Extracted data entries:
########
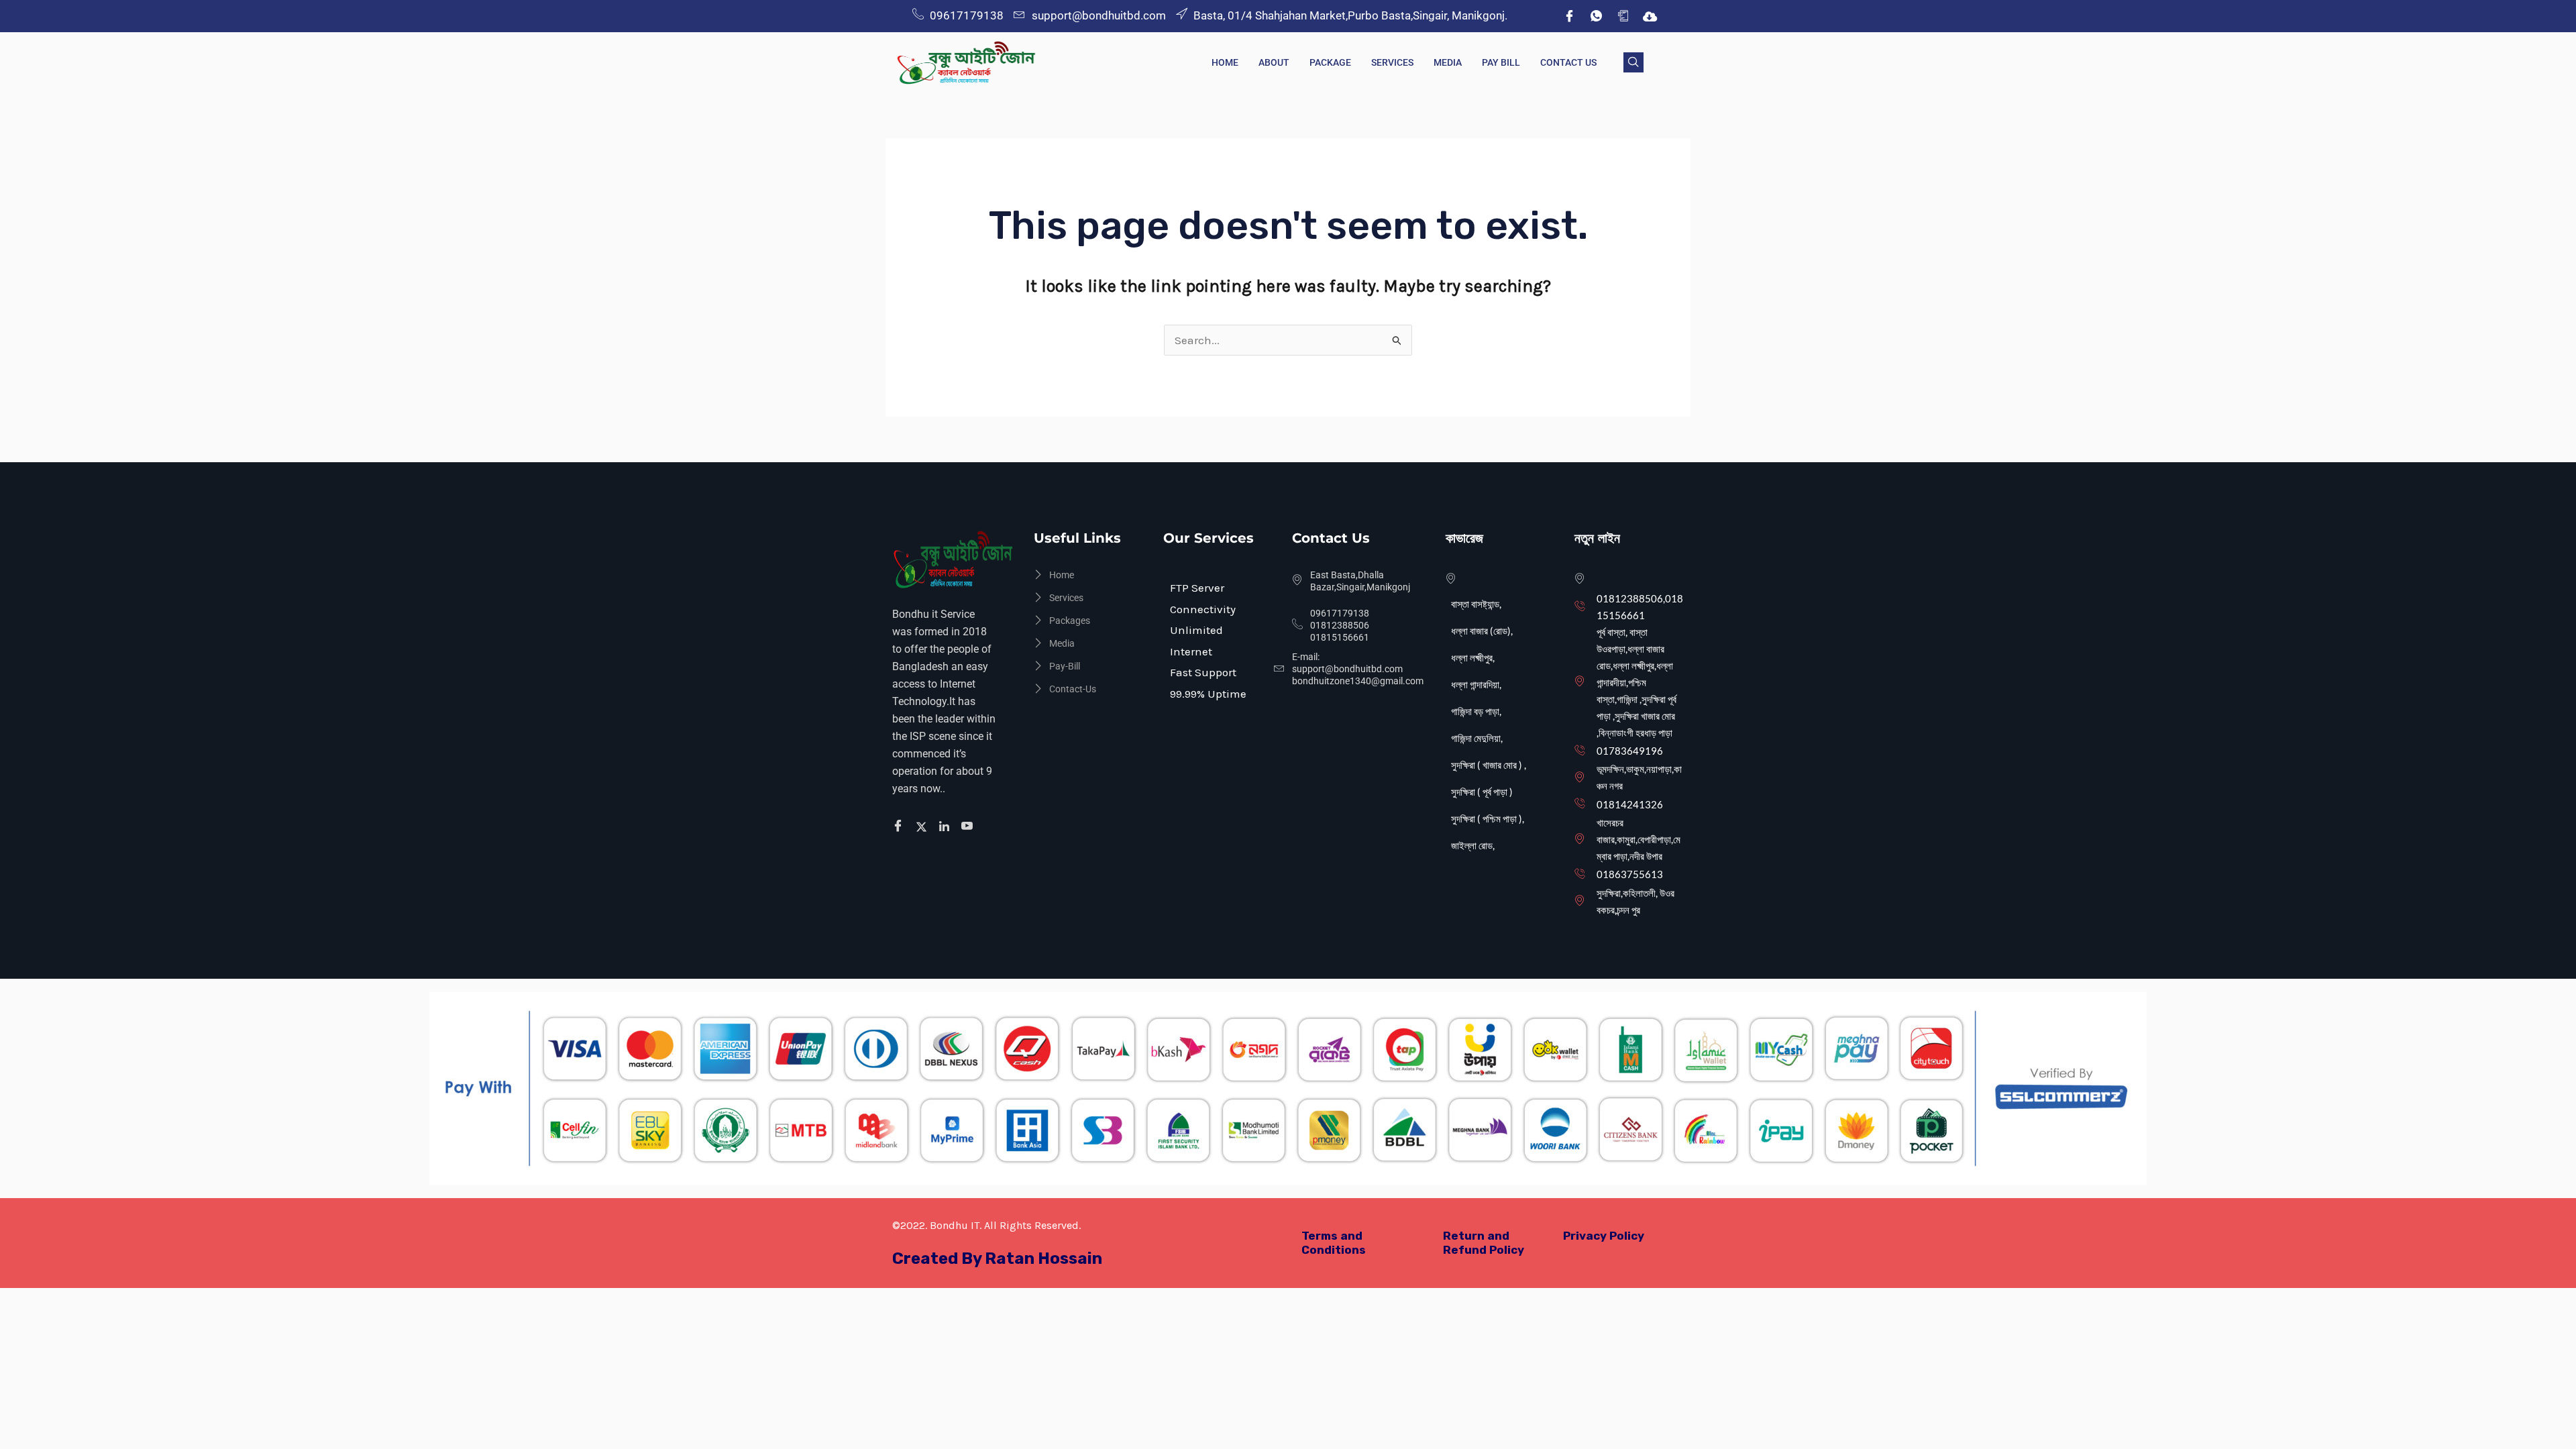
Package (1330, 62)
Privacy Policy (1603, 1235)
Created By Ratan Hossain (997, 1258)
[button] (1633, 62)
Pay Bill (1501, 62)
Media (1448, 62)
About (1273, 62)
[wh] (1596, 16)
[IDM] (1650, 16)
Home (1225, 62)
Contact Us (1568, 62)
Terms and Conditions (1333, 1242)
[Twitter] (923, 826)
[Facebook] (1569, 16)
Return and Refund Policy (1483, 1242)
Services (1392, 62)
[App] (1623, 16)
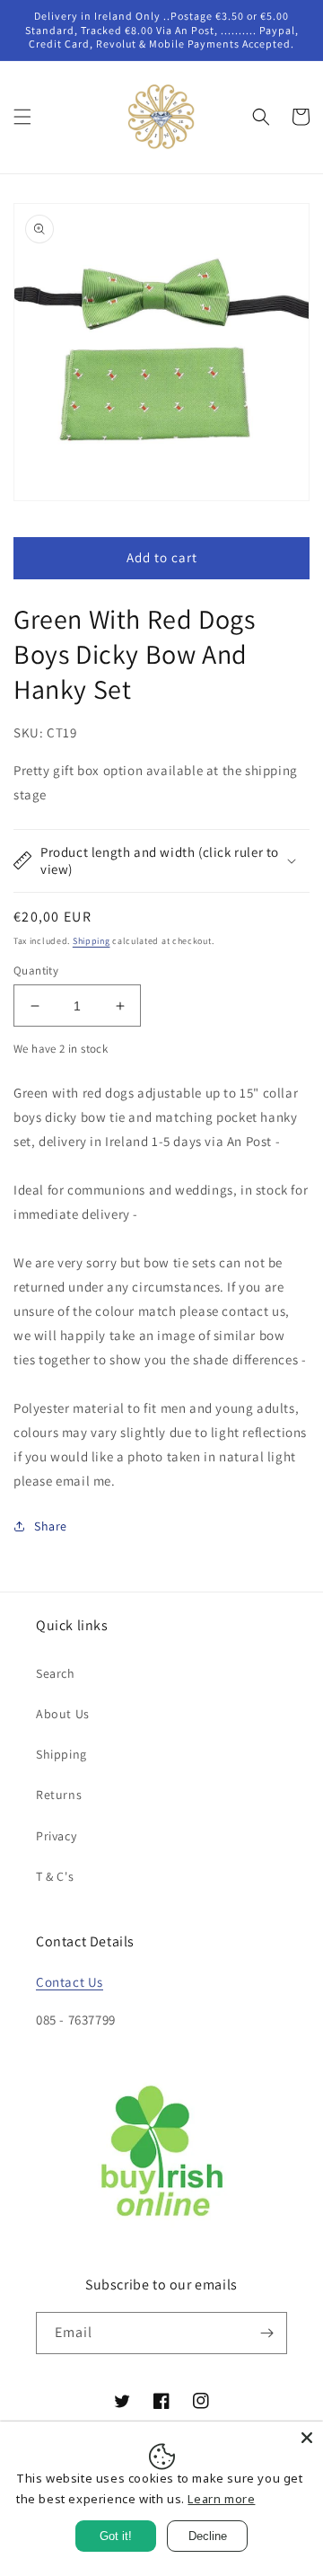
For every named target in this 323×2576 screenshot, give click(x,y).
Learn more (221, 2499)
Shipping (91, 941)
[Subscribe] (266, 2333)
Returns (59, 1794)
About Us (63, 1714)
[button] (22, 117)
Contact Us (69, 1981)
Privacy (56, 1836)
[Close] (307, 2438)
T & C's (55, 1876)
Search (55, 1673)
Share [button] (50, 1526)
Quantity (35, 970)
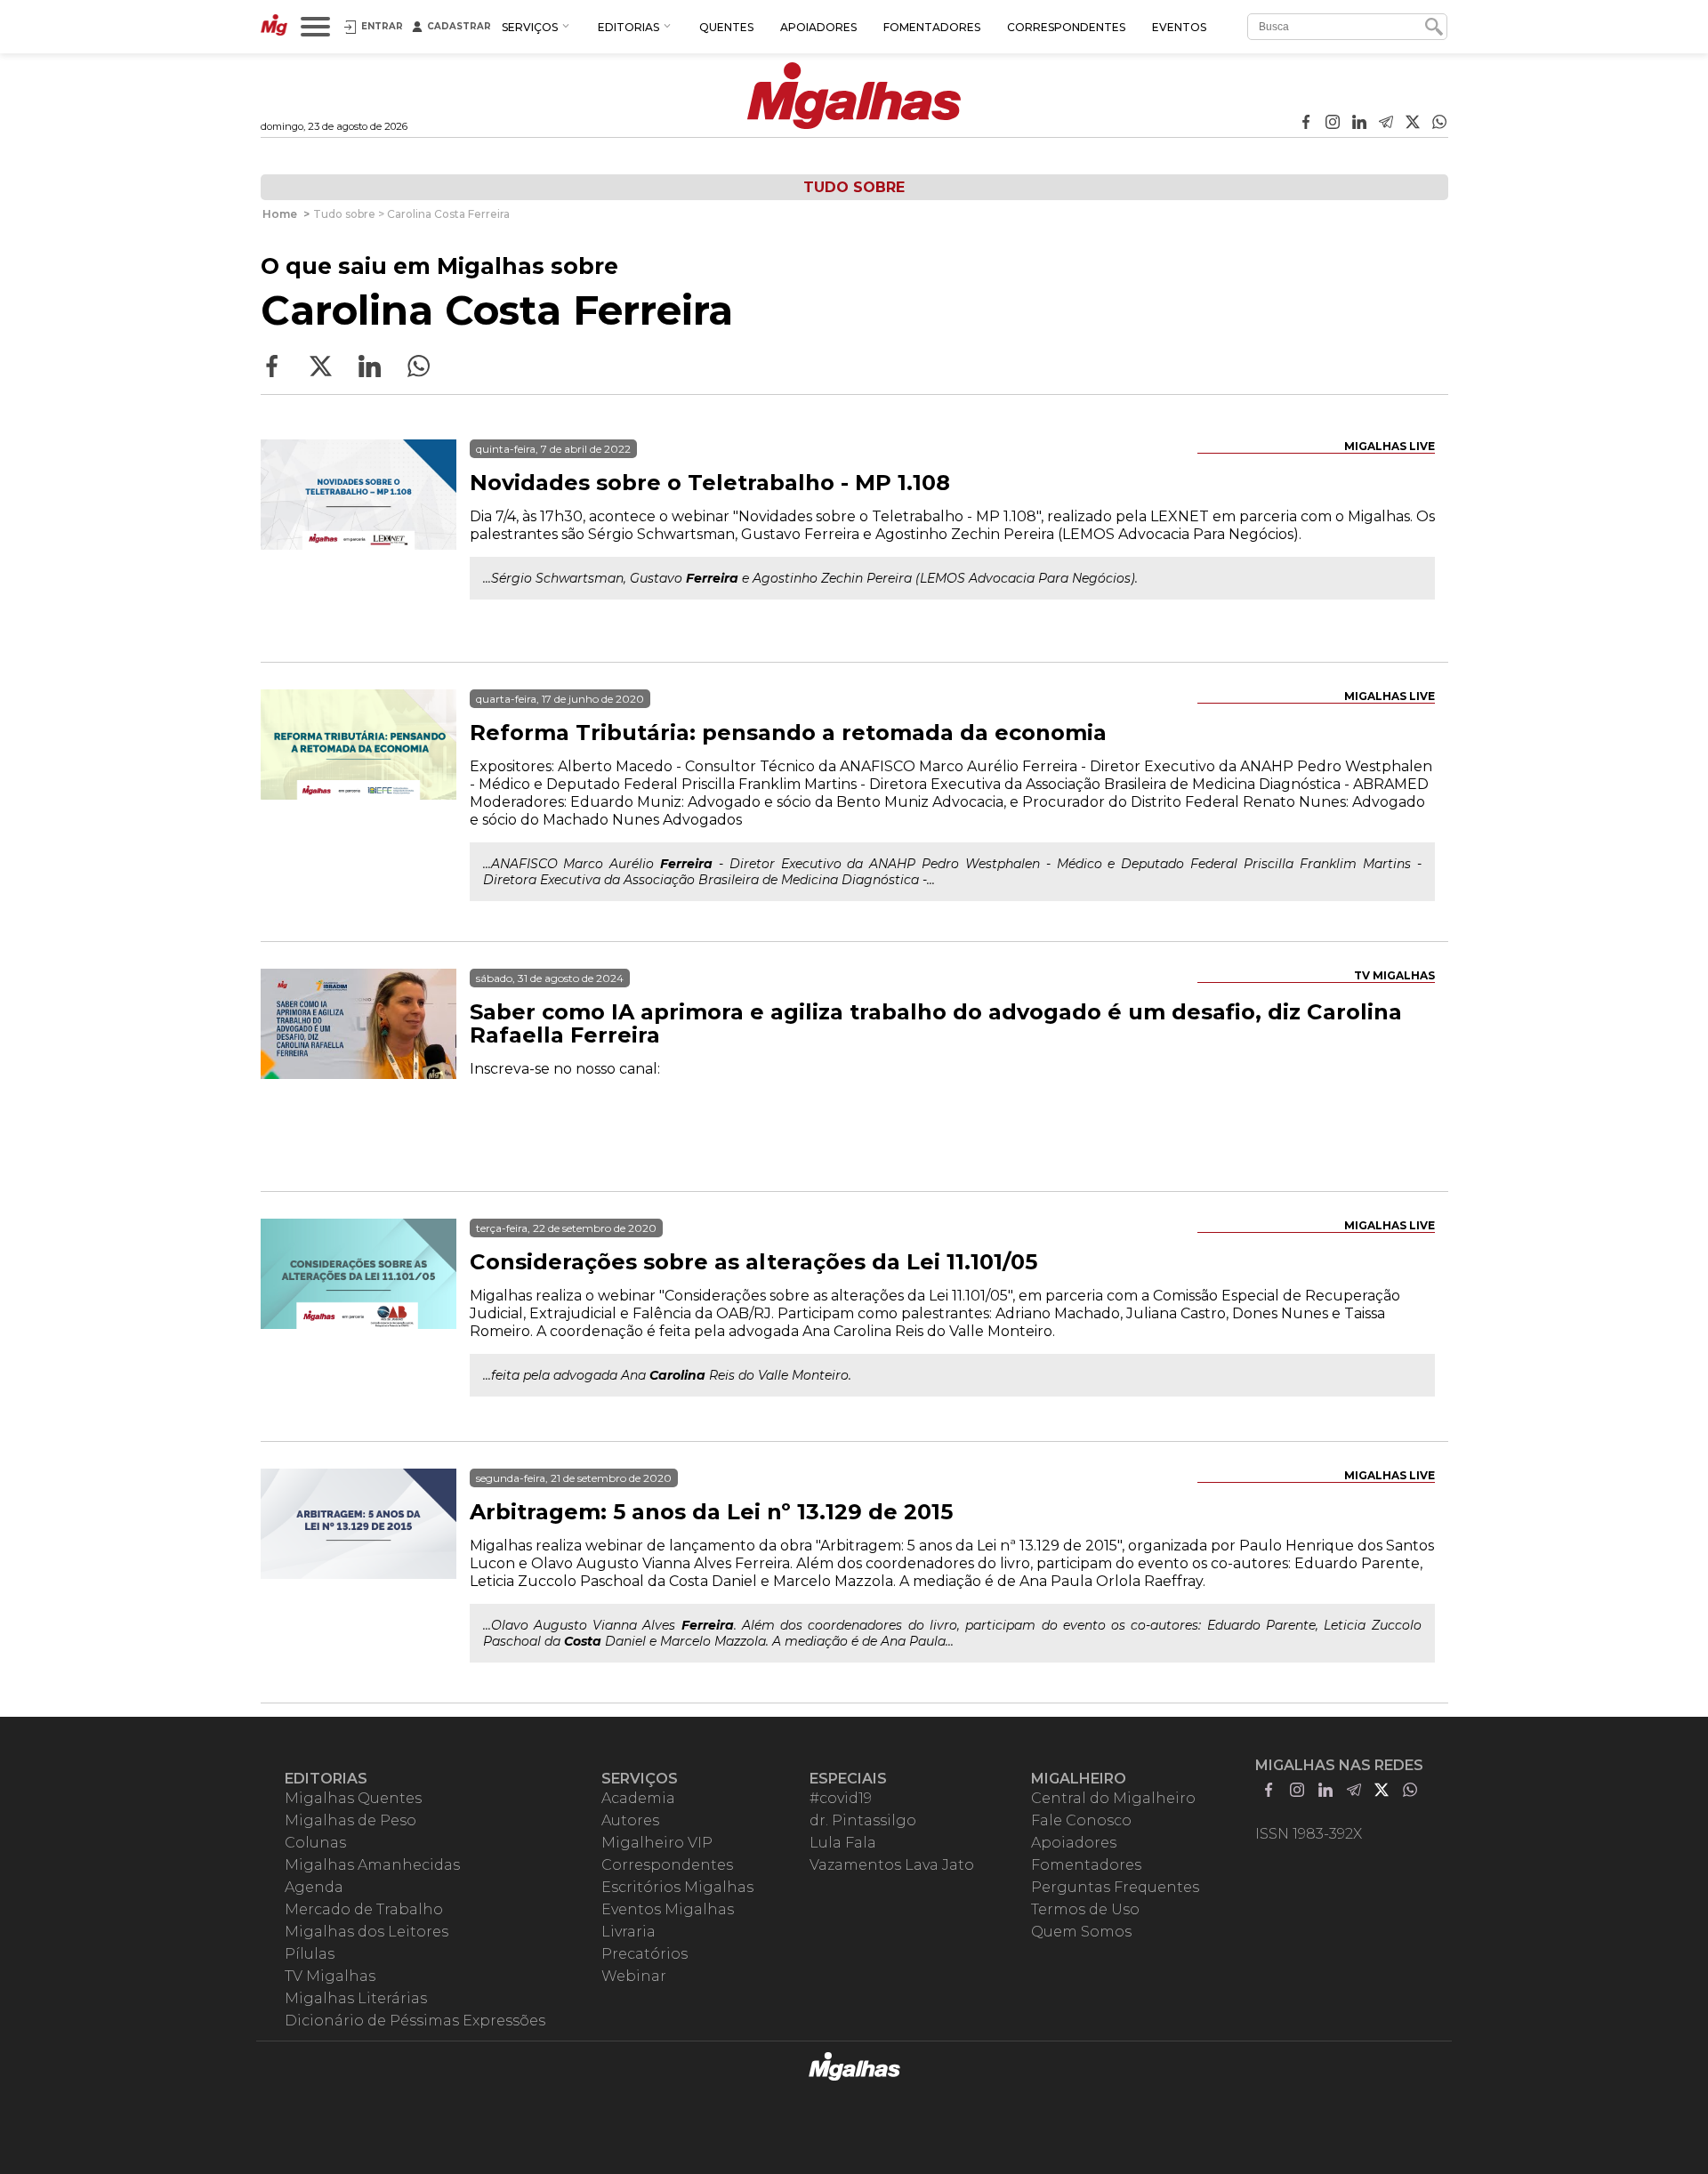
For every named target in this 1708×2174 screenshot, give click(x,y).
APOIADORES (818, 27)
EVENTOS (1179, 27)
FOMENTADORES (931, 27)
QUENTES (726, 27)
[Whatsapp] (1439, 124)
########
[ABOUT THIS EXERCISE] Report all lines of the data that include the word "every".

[RESULT BELOW]
For every named target in this 323×2576 screenshot, give click(x,y).
For every named target in this 1708×2174 screenshot, give click(x,y).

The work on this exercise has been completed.